Loneliness is simply the price we'll have to pay for a certain complexity of mind - - - absolutely beautiful qoute, thank you as always

@imperialsukandar

"Don't compare what inside you with other people outside" this quote helped me from unending loop of comparison, and i have one in mind for coping as poignant as it is for what i called desperation to be normal "a web to a spider is normal but to a fly, it's chaotic" i think profoundly, as a being, normal is an illusion, i wouldn't call people with autism that they're "not normal" we have our own portion, and we are good enough.

@nidhi0211

Omg the timing!! Everything I am going through.. word by word! Thank you for sharing this!

@SilentTrip

I always thought I was too different from everyone else and the weird one out. 

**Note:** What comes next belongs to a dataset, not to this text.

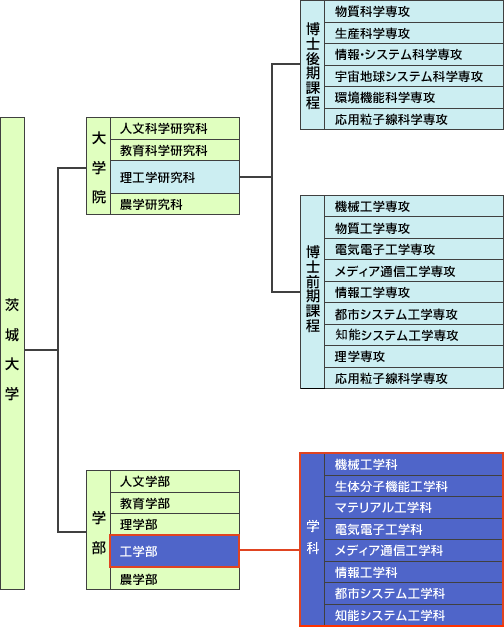Click the 博士前期課程 vertical header
Image resolution: width=504 pixels, height=632 pixels.
(312, 292)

turns out, we are all as weird as each other... some people just suppress their true self for social & cultural expectations

@bboyneon92

The last line! My my!
"Because their authors couldn't find anyone to talk to." 
Finding our tribe is difficult as it's always been i guess.

@Airoxen

I love the slow and steady narration of this one, as opposed to the usual slightly more fast paced ones.

@प्याला-शा-मेमना

The author of these essays just don't realise how much he is helping people to not go the sucidal way❤

@_helmi

The only common thing about individuality is the desire to be accepted for who you are, the good and the bad, inside to outside.

@gogee27

That was very encouraging. I’m realizing more and more that I don’t need my loneliness to go away but make peace with it, find some comfort and dwell on its good sides.

@gabrielschaldach401

The most frightening thought I have is of the romance landscape, where everyone else seems to either be in a couple or very content with their situation, and I seem to be in an unending search for a partner that I will never find. This makes me feel lonely in this way. Even though I try to remain hopeful.
I also am aware of the fact that the worst way to try to find a lifelong partner is to constantly look for it, which makes me try to not even think about it and just enjoy the things I like. But it is a thought that never goes away

@Team_Slacker

To be reminded that I lived different than most have always make me feel weirdly vulnerable, but I know I'm not alone....

@lazarus3956

Guess what: everyone is a weirdo if you look closely. And that's a good thing.

@cassie4726

This is so painfully relatable to me it hurts. As an introverted high schooler with severe social anxiety, it feels like everyone else is just so happy with their life while im just trying to graduate. And im not interested in anything my peers are which makes it so hard to connect with them

@kimberknutson831

I have been this way for 60 years, so I am pretty accustomed to it. As  always, excellent, School of Life.  Thank you.

@arnaud_ober

Love this! We shall never forget that we all only know a small circle of humanity. We tend to generalize our behaviours, experiences, from what we know. But we don't know much on a big scale. Nothing at all. For me, the best we can do is always considering us as kids, constantly learning, being curious, and open-minded.

@ArashKazemi

This channel is pure medicine.

@evaroche1405

My Mother once said the time will come when you embrace being different. Look closely, there is always  a kindred spirit nearby. ❤

@Damiaen.

Remembers me of a quote of one very pure hearted and lovely friend I have ;

"Strangers? Those are just friends I haven't met yet."

@Johnnyappl3seed63

I have always felt different my whole life for being very introverted but what really made me feel like I was from another planet was when I started losing my hair at only 17 years old. I became an anomaly and people would sometimes stare at me in  public probably wondering why my youthful face was adjacent to a hairstyle of an old man. Now that I’m in my 20s it’s not as big of a deal as it used to be but I don’t care much about being normal anymore, there is so much more to life that exist outside the societal expectations we cooperate with.